Your instructions: Pictures stay out of the copy. Retype exactly the lines below from the one with "You are a GUI" through the one with "Click the OK button".

Provided material:

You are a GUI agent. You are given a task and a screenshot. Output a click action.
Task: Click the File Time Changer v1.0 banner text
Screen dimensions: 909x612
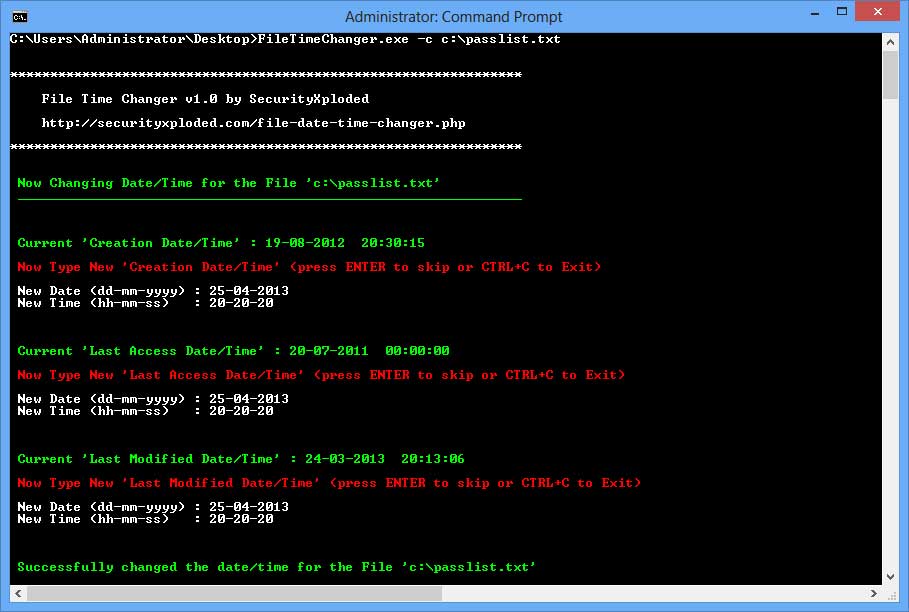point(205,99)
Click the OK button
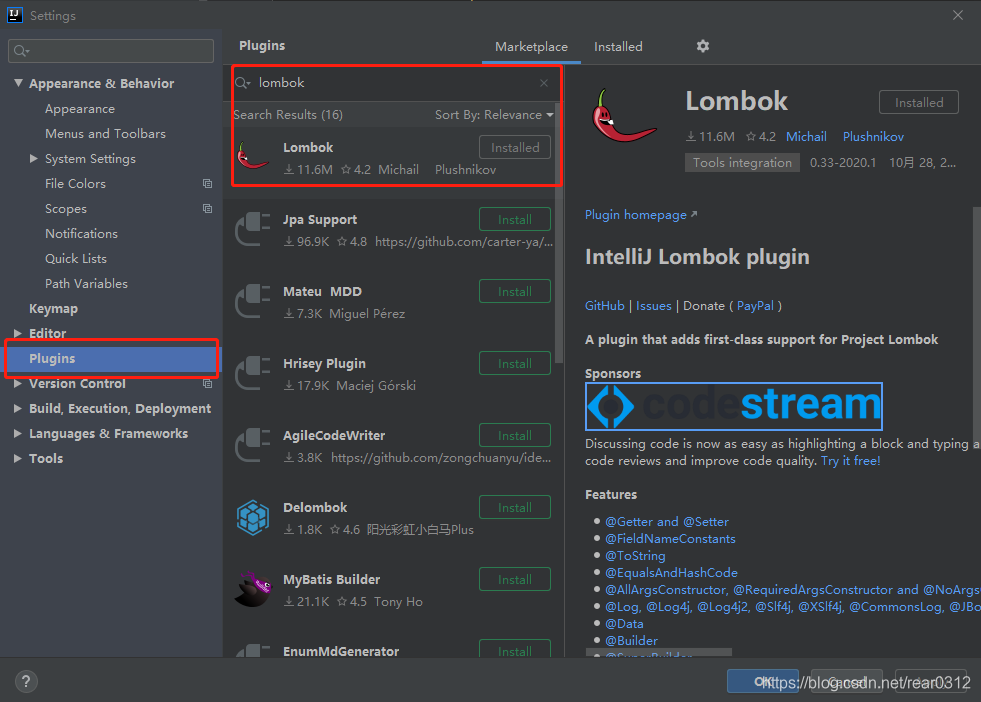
---
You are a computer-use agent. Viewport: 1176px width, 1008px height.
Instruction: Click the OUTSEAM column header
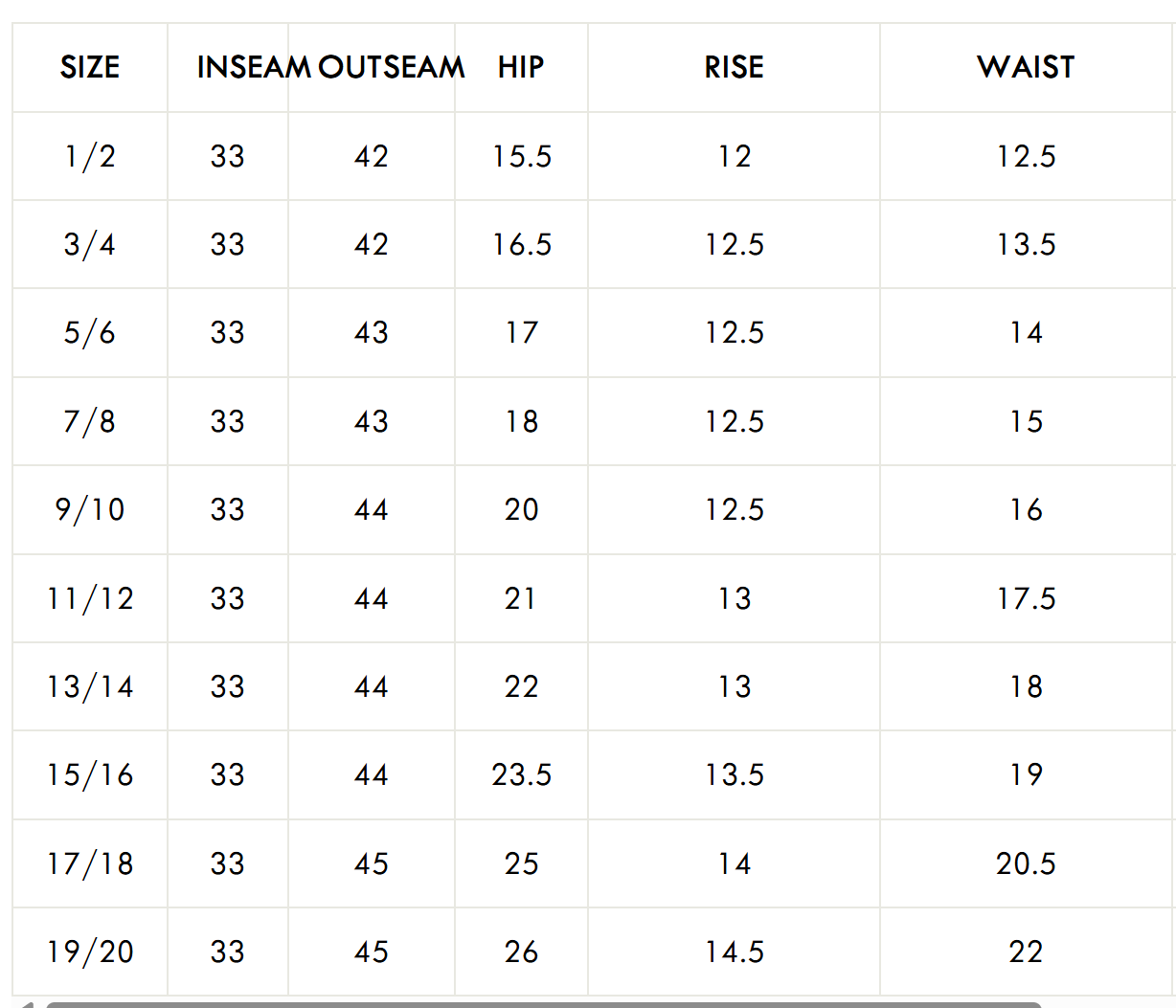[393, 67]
==
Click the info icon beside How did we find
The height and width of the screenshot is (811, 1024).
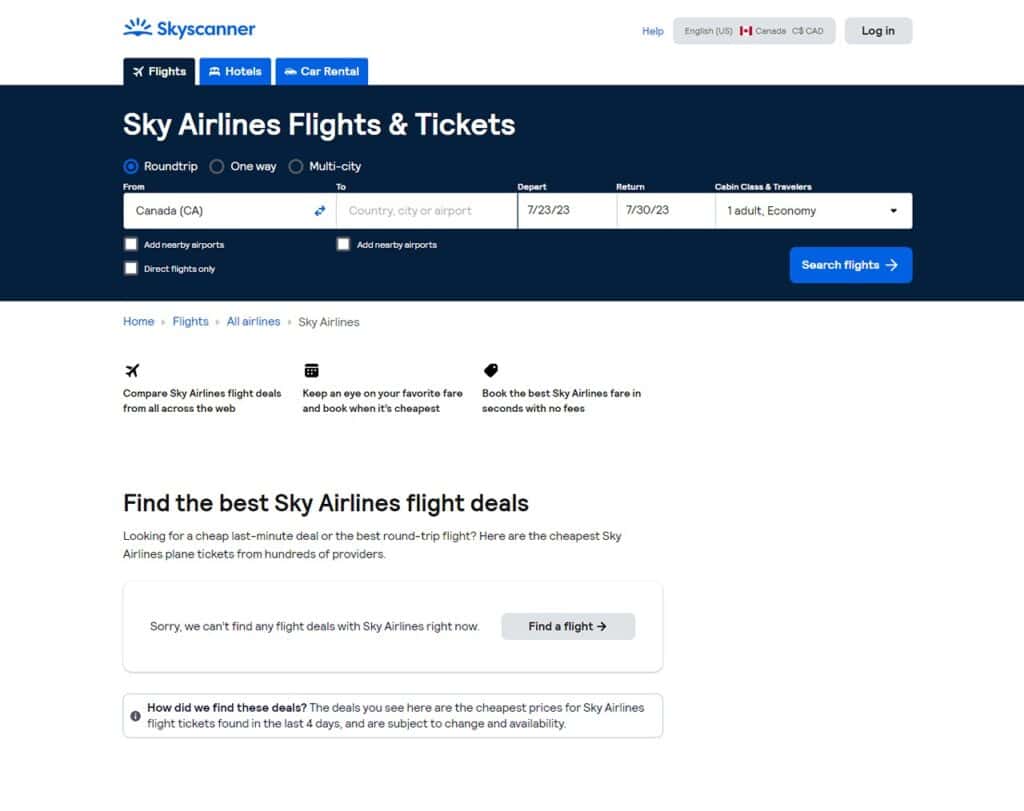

Exercise solution:
You are a GUI agent. You are given a task and a screenshot. Output a click action.
Task: Click the File Time Changer v1.0 banner text
Screen dimensions: 909x612
point(205,99)
Click the OK button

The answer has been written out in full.